First, we count the number of occurrences of each character using an array or hash table, depending on whether the size of the alphabet is small or large. After that, we place occurrences of the first character at indices 0, 2, 4, 6, ..., etc., so that occurrences of the character are never together. If the first character used indices 0, 2, ..., 20, the second character would be placed at 22, 24, 26, etc. Upon reaching the end of the array, we would wrap around and start filling odd indices, like 1, 3, 5, in that order
To be precise, we keep a numCharsPlaced variable. If we've already written a total of numCharsPlaced characters (counting repeated chars), the next character is to be placed at (2*numCharsPlaced)%arr.length+adjustment, where adjustment is 1 if the array size is even, 0 if it's odd.
Note that this algorithm never places two identical characters next to each other, except when a character's count is so high that the wraparound to odd indices occurs and we get all the way back to where the even-indexed occurrences of the character occurred. This can only happen if a character occurs at least N/2 times.
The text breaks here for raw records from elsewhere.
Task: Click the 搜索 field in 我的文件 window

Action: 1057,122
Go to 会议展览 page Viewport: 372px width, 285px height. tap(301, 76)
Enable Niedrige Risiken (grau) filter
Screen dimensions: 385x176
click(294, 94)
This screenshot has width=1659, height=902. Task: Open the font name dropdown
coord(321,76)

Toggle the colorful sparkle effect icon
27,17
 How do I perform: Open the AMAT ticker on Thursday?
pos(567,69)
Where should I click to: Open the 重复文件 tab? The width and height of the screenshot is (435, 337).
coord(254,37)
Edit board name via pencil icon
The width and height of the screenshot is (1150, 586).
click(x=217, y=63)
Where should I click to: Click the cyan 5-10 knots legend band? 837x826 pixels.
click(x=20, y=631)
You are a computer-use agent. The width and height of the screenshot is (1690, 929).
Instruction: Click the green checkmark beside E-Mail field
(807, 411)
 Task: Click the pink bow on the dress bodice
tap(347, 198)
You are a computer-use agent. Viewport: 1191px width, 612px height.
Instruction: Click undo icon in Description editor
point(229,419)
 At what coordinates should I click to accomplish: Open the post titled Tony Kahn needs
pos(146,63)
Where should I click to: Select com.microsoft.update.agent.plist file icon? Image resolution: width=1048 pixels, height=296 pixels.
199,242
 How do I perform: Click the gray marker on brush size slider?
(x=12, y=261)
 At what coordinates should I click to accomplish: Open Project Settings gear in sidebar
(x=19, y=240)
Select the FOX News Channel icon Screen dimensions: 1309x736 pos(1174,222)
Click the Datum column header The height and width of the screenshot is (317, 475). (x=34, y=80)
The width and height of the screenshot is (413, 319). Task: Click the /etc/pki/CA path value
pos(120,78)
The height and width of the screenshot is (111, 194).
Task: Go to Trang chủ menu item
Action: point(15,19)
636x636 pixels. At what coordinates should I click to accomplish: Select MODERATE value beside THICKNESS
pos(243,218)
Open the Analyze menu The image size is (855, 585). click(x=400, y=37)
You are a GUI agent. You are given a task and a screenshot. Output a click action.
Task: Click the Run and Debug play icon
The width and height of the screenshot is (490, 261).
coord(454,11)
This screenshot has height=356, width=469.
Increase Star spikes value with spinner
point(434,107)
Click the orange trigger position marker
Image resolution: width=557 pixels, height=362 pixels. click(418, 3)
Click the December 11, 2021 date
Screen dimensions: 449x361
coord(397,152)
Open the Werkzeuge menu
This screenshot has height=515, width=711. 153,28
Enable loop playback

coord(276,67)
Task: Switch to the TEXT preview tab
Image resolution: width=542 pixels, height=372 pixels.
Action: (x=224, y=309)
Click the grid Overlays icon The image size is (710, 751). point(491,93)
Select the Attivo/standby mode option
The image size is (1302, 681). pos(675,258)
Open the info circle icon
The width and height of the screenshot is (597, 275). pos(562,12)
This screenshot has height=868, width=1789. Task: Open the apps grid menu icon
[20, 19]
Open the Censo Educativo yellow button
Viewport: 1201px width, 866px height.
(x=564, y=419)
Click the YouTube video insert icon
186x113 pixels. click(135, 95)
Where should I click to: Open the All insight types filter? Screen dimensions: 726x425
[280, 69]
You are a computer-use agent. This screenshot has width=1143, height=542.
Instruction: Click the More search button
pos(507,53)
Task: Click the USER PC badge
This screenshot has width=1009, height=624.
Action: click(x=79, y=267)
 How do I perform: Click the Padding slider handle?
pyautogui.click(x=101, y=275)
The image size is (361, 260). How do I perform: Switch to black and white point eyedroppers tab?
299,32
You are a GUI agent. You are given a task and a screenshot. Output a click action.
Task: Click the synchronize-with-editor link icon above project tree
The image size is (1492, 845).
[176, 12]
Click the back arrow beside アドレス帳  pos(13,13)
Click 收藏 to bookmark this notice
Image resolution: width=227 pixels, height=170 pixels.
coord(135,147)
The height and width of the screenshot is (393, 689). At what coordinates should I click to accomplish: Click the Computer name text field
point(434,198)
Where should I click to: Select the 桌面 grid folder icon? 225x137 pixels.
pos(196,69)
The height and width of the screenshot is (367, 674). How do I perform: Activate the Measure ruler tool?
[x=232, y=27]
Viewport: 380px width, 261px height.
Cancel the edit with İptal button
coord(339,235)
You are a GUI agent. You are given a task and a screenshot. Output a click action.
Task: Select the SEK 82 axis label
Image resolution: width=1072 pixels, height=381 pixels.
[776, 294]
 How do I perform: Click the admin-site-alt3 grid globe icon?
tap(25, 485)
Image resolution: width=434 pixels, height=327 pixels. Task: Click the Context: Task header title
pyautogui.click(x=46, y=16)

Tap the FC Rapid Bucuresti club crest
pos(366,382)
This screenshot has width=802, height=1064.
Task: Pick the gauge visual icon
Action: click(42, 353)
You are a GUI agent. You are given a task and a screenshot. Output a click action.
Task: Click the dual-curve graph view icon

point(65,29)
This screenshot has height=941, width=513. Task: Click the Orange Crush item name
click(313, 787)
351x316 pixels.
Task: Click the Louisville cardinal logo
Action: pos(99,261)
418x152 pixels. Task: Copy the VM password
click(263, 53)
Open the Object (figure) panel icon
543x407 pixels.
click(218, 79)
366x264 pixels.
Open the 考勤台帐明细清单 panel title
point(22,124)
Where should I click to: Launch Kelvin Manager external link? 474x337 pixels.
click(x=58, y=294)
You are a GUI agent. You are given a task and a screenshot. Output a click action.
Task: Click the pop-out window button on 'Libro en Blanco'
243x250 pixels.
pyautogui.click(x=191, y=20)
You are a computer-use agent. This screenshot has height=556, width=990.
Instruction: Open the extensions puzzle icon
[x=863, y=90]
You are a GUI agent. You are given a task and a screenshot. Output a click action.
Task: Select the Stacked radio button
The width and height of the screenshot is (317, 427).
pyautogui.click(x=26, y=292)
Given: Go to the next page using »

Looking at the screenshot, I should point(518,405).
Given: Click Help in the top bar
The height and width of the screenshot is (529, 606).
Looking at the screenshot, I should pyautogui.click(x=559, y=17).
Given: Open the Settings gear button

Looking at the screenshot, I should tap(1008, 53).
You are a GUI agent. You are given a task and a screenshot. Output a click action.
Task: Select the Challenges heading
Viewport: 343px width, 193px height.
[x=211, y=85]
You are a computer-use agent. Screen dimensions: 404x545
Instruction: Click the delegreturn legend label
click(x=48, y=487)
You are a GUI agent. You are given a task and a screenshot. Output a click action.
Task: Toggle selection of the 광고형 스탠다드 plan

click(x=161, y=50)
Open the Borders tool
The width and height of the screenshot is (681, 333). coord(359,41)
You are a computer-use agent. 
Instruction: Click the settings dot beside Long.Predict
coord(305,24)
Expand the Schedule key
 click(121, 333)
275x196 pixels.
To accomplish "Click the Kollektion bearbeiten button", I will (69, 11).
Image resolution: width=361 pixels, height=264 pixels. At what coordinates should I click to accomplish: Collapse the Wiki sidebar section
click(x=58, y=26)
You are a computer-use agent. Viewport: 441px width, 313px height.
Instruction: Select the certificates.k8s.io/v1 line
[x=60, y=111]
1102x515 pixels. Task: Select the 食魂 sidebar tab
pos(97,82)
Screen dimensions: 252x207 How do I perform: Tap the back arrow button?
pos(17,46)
If a character occurs (N+1)/2 times, all other character counts are less than N/2. The solution is to detect that character when validating the character occurrence counts, and ensure we start (at index 0) with that character (this will give this character enough space, and all other characters have enough space by the general proof given before). If a character occurs exactly N/2 times, we use the same remedy as for the (N+1)/2 case. In the N/2 case, it's possible that there is one other character that also occurs N/2 times, but we verify that the algorithm behaves correctly in this case.
If a character occurs more than (N+1)/2 times, there is no solution. That's because you can split the input into that many pairs of adjacent locations, and you can argue by pigeonhole principle that at least one such pair of locations must have more than one of the same character, which would mean that the same character occurs twice consecutively.